Data extracted from a collection:
(begin)

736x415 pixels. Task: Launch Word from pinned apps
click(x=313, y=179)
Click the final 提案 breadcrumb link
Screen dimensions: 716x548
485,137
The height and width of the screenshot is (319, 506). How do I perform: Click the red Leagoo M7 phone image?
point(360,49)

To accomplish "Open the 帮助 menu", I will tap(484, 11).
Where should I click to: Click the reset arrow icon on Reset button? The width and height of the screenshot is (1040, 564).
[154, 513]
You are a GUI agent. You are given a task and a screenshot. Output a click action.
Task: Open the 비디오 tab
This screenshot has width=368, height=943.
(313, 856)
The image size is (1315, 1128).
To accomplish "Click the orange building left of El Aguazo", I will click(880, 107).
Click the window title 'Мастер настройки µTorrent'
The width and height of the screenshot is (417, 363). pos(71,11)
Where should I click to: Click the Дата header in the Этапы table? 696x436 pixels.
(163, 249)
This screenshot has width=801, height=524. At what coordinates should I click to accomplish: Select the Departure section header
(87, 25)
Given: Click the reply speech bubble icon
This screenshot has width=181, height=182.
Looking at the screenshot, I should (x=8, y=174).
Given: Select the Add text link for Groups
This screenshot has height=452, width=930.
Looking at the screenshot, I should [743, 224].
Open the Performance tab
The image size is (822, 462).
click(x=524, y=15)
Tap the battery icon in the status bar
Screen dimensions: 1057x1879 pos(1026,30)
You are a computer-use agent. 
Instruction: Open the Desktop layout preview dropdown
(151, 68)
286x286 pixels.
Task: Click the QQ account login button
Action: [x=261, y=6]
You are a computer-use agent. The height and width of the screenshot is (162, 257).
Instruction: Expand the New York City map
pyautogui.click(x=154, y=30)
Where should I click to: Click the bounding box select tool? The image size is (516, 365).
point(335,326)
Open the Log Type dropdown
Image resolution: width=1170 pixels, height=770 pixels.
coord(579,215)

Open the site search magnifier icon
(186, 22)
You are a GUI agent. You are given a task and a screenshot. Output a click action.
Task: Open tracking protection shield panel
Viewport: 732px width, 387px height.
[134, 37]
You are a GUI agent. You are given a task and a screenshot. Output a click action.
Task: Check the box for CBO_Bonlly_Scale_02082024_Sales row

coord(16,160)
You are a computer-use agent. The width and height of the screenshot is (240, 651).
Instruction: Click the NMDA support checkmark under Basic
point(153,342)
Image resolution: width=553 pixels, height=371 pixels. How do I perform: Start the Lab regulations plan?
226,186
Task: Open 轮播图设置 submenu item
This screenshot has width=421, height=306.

(end)

Recast these records as a numbered list, leaving out blank lines.

1. 736x415 pixels. Task: Launch Word from pinned apps
2. click(x=313, y=179)
3. Click the final 提案 breadcrumb link
4. Screen dimensions: 716x548
5. 485,137
6. The height and width of the screenshot is (319, 506). How do I perform: Click the red Leagoo M7 phone image?
7. point(360,49)
8. To accomplish "Open the 帮助 menu", I will tap(484, 11).
9. Where should I click to: Click the reset arrow icon on Reset button? The width and height of the screenshot is (1040, 564).
10. [154, 513]
11. You are a GUI agent. You are given a task and a screenshot. Output a click action.
12. Task: Open the 비디오 tab
13. This screenshot has width=368, height=943.
14. (313, 856)
15. The image size is (1315, 1128).
16. To accomplish "Click the orange building left of El Aguazo", I will click(880, 107).
17. Click the window title 'Мастер настройки µTorrent'
18. The width and height of the screenshot is (417, 363). pos(71,11)
19. Where should I click to: Click the Дата header in the Этапы table? 696x436 pixels.
20. (163, 249)
21. This screenshot has width=801, height=524. At what coordinates should I click to accomplish: Select the Departure section header
22. (87, 25)
23. Given: Click the reply speech bubble icon
24. This screenshot has width=181, height=182.
25. Looking at the screenshot, I should (x=8, y=174).
26. Given: Select the Add text link for Groups
27. This screenshot has height=452, width=930.
28. Looking at the screenshot, I should [743, 224].
29. Open the Performance tab
30. The image size is (822, 462).
31. click(x=524, y=15)
32. Tap the battery icon in the status bar
33. Screen dimensions: 1057x1879 pos(1026,30)
34. You are a computer-use agent. 
35. Instruction: Open the Desktop layout preview dropdown
36. (151, 68)
37. 286x286 pixels.
38. Task: Click the QQ account login button
39. Action: [x=261, y=6]
40. You are a computer-use agent. The height and width of the screenshot is (162, 257).
41. Instruction: Expand the New York City map
42. pyautogui.click(x=154, y=30)
43. Where should I click to: Click the bounding box select tool? The image size is (516, 365).
44. point(335,326)
45. Open the Log Type dropdown
46. Image resolution: width=1170 pixels, height=770 pixels.
47. coord(579,215)
48. Open the site search magnifier icon
49. (186, 22)
50. You are a GUI agent. You are given a task and a screenshot. Output a click action.
51. Task: Open tracking protection shield panel
52. Viewport: 732px width, 387px height.
53. [134, 37]
54. You are a GUI agent. You are given a task and a screenshot. Output a click action.
55. Task: Check the box for CBO_Bonlly_Scale_02082024_Sales row
56. coord(16,160)
57. You are a computer-use agent. The width and height of the screenshot is (240, 651).
58. Instruction: Click the NMDA support checkmark under Basic
59. point(153,342)
60. Image resolution: width=553 pixels, height=371 pixels. How do I perform: Start the Lab regulations plan?
61. 226,186
62. Task: Open 轮播图设置 submenu item
63. This screenshot has width=421, height=306.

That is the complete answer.